The POLLY trial stands for “Phase II study of Pre-emptive oscillation of ER activity levels through alternation of estradiol/anti-estrogen therapies prior to disease progression in ER+/HER2- metastatic or advanced breast cancer.” Among 19 patients enrolled in the trial, 3 (16%) experienced tumor shrinkage during cyclical treatment and another 5 (26%) had disease stabilization for at least 24 weeks, yielding an overall benefit rate of 42%.
Treatments were well-tolerated, and no patients discontinued drug treatment due to side effects. Following cancer progression on cyclical treatment, 12 patients elected to receive non-cycling treatment with a single drug—5 of these patients (42%) had further disease stabilization lasting at least 24 weeks.

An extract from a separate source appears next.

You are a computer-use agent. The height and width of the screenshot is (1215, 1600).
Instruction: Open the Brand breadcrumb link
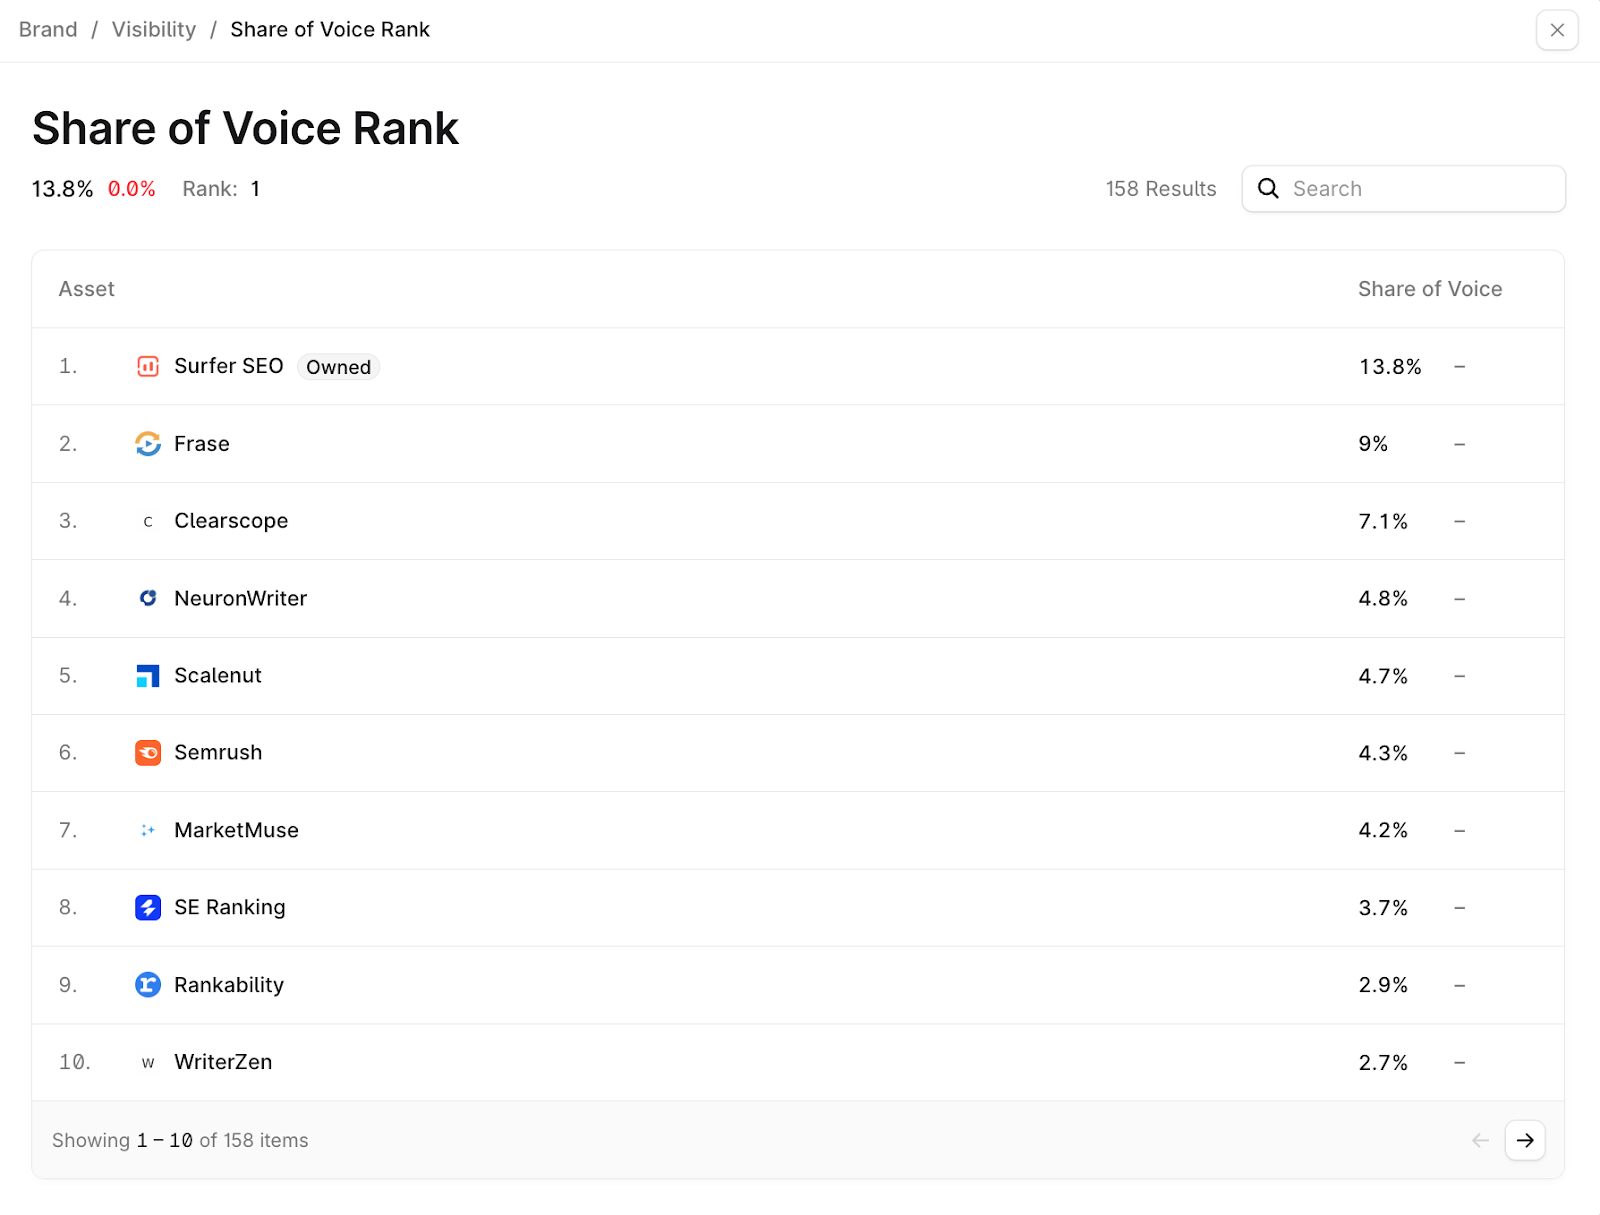[x=48, y=30]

“Estrogen therapy has been used for more than 50 years to treat breast cancer. Strategies to maximize estrogen efficacy and minimize side effects, as well as research on cancers that develop resistance to the new tumor-targeted drugs coming to market in the past decade such as Ibrance, Kisqali, Verzenio and Afinitor, remain under-developed,” says Dartmouth Cancer Center breast oncologist and lead author Gary N. Schwartz, MD. “The POLLY study addressed this gap.”
“Tumor features called biomarkers that predict which patients will benefit from estrogen therapy have also not been reported,” adds cancer researcher and co-corresponding author Todd W. Miller, Ph.D.. “In the POLLY trial, we found that mutations in the gene encoding ER, which often arise in tumors that become resistant to anti-estrogen drugs, were present in tumors from the only two patients whose tumors shrank in response to estrogen therapy within the first 8 weeks. This suggests that ER mutations may be useful in identifying patients who are likely to benefit from this treatment strategy.”
The team will build on POLLY findings by conducting a follow-up clinical study, “Estradiol therapy to target ER-mutant and ER-wild-type ER+ metastatic breast cancer (ESTHER),” that will test the effectiveness of estrogen therapy in patients with or without tumor mutations in ER.